When CME Group first announced that it would take a majority stake in Dow Jones Indexes a year ago my first thought was to ask if there would be any antitrust issues as CME Group has exclusive licenses with Standard & poor’s (a competitor to Dow Jones Indexes) to list futures products on its S&P 500 index as well as others. Neither Dow Jones Indexes nor CME Group seemed to worry it was an issue at the time.
Recently there has been numerous media reports regarding a potential tie-up between CME’s Dow Jones index business and Standard & Poor’s. To date there has been nothing official but what initially caught my eye was a Reuters' story that attributed a sharp drop in Chicago Board Options Exchange (CBOE) stock to the potential merger. CBOE has exclusive licenses to list equity options products with both Dow Jones and S&P. In fact, CME and CBOE have sparred in court in the past over the nature of their separate licenses with S&P. The idea put forward in the story was that CBOE’s exclusive license agreements with the two companies could be threatened if there were some type of agreement.
Since, CBOE leadership has said that a Dow/S&P tie-up would not be a threat because they have agreements going out to 2018.
What I don’t understand is that in none of the speculation regarding the whole matter has the idea of the Department of Justice coming in to look over such a merger between CME’s index business and McGraw Hill’s S&P index business to see if it were kosher. The whole premise behind the Reuters story appears to be prima facie evidence that such a deal would raise antitrust concerns.
The regulatory regime in the equity options world puts a premium on multiple listings and CBOE has had to fight in court to maintain their ability to list certain indexes exclusively. If the two best known index providers merge, the grip of these exclusive licenses would tighten further.

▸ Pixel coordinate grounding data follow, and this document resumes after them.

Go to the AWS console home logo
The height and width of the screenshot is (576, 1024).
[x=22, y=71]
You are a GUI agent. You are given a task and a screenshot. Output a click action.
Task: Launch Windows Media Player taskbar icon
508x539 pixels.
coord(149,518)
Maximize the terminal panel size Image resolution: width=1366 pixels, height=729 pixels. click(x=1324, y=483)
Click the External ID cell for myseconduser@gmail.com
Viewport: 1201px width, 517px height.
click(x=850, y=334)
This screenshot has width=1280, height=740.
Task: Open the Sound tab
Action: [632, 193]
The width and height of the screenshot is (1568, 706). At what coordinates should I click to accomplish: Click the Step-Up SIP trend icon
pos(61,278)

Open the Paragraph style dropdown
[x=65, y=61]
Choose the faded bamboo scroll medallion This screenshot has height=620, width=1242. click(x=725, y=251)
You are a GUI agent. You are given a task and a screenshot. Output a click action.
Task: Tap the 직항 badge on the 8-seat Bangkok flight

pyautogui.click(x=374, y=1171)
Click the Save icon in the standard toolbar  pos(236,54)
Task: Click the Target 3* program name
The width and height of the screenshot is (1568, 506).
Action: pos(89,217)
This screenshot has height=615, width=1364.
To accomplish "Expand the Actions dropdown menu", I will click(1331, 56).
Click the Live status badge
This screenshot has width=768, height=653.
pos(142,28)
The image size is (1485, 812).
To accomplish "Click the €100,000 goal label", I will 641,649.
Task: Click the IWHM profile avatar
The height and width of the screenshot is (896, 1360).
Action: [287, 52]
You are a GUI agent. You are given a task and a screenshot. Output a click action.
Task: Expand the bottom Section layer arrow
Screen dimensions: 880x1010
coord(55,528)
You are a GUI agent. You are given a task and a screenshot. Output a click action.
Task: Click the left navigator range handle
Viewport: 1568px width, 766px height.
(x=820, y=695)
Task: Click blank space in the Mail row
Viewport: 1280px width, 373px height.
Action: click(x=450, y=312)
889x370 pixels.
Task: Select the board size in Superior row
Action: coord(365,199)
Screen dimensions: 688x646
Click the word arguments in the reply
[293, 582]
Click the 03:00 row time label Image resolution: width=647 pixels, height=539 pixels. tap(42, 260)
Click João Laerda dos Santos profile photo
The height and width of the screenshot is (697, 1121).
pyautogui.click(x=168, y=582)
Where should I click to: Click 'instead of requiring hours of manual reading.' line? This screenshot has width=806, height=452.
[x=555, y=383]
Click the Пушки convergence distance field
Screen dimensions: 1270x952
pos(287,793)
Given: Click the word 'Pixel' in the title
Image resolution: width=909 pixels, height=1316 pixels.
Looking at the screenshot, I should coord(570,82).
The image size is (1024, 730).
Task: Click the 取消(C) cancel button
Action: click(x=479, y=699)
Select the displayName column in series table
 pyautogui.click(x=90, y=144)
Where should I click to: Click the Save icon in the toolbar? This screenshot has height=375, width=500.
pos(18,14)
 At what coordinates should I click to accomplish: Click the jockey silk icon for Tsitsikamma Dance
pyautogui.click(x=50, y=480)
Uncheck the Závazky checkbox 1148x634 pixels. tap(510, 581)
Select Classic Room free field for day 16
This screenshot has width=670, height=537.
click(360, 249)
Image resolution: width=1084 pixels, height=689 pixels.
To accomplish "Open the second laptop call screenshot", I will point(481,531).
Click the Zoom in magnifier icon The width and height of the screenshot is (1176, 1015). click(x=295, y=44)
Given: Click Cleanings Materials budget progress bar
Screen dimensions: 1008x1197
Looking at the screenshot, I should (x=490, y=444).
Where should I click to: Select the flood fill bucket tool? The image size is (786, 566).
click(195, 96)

When Russell Indexes chose to enter into an exclusive license with the Intercontinental Exchange (ICE) to offer futures on it popular Russell 2000 index back when the two exchanges were battling over the Chicago Board of Trade, CME turned to S&P to license its similar 400 and 600 indexes as a proxy for the small- and mid-cap space. A merger of two of three major index providers would seem to further limit that type of competitive response.